Increased investment every year since 2006 has seen the United States emerge as the largest user of wind power in the world. A report published by the San Jose Mercury News (www.mercurynews.com) reveals that the USA has replaced Germany as leader, with Spain, China and India completing the top five. Since the 1980s, the country has invested almost $45 billion in wind energy that now accounts for roughly 2 percent of electricity generated. Much of the nation is experiencing growth in this technology, with Texas and California leading the way. The report also points out that the growth is helping to stimulate investment in manufacturing and create new jobs. Both foreign and domestic wind turbine producers have announced plans to either open new plants or increase capacity within existing ones. While wind power will continue as a central part of cleaner energy goals, the difficult economic climate means that lower investment is expected throughout 2009.

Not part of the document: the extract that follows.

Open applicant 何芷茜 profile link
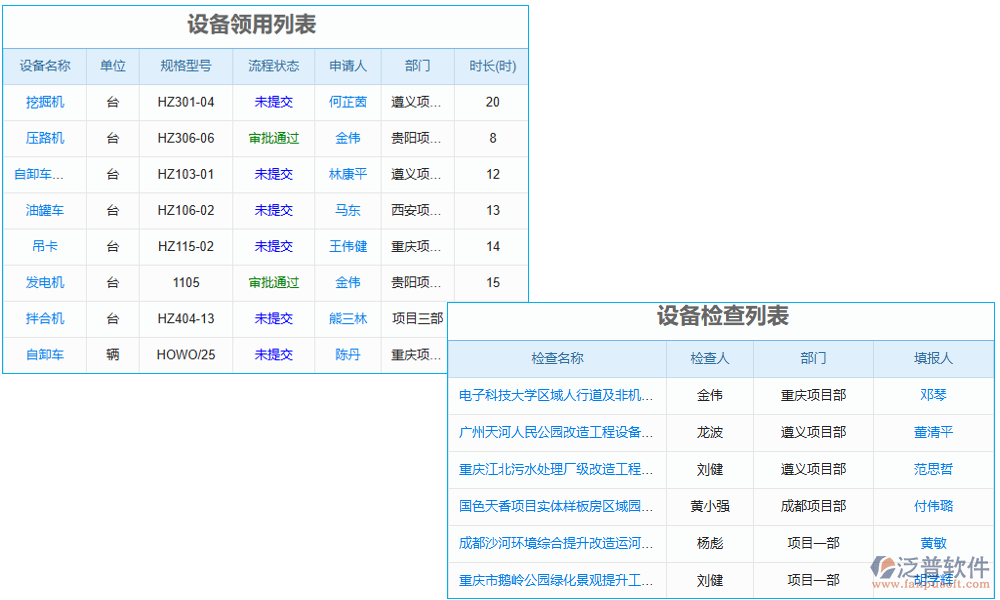Image resolution: width=1000 pixels, height=600 pixels. point(347,101)
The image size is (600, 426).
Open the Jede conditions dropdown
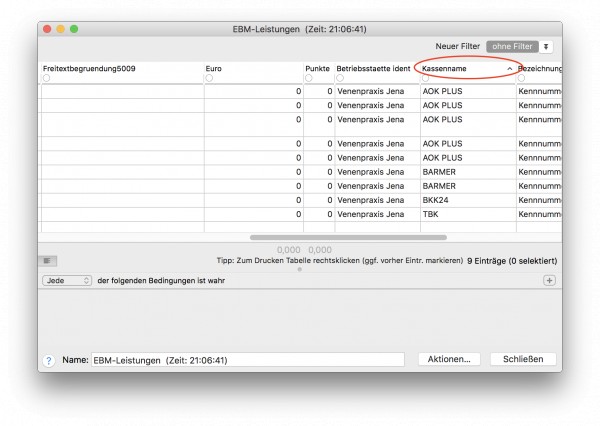point(67,281)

Firms urged to erase data properly

According to a report published by Growth Business (www.growthbusiness.co.uk), many companies fail to take efficient measures when disposing of old hardware. With firms looking to restructure to survive the current tough economic climate, more hardware is being discarded as a result. The report claims that this has led to a significant amount of sensitive information being retrieved from used hardware that is later purchased online. Despite the widespread use of computers, PDAs and MP3 players to store data, companies often remain unaware of the exact nature of the information contained on these devices. A misconception also prevails among some that taking appropriate action is not cost effective. Such companies instead opt to merely delete data or reformat the storage drive before disposing of the hardware. However, information can still easily be retrieved and firms are advised to use more sophisticated data-erasure programs to avoid the potentially damaging consequences of sensitive information being leaked. They should also shred CD-ROMS and DVDs and totally overwrite tapes. Hardware that is not intended for recycle needs to be physically damaged to prevent its future use.

Two more years of struggle anticipated by retailers

Leading retailers around the globe fear that business struggles may continue for the next two years, a survey conducted by AlixPartners reveals. The business advisory firm interviewed executives from retailers operating across the world’s major economies and found many planning to significantly restructure their companies in response to the current economic downturn. Closing stores and distribution centers, cutting staff levels and reducing product ranges were among the planned measures. The survey, as published by the Guardian (www.guardian.co.uk), likewise discovered evidence of poor financial management and a common failure to communicate frequently enough with credit insurers. AlixPartners note the seriousness of these failings and warn that severe liquidity problems can quickly arise as a result.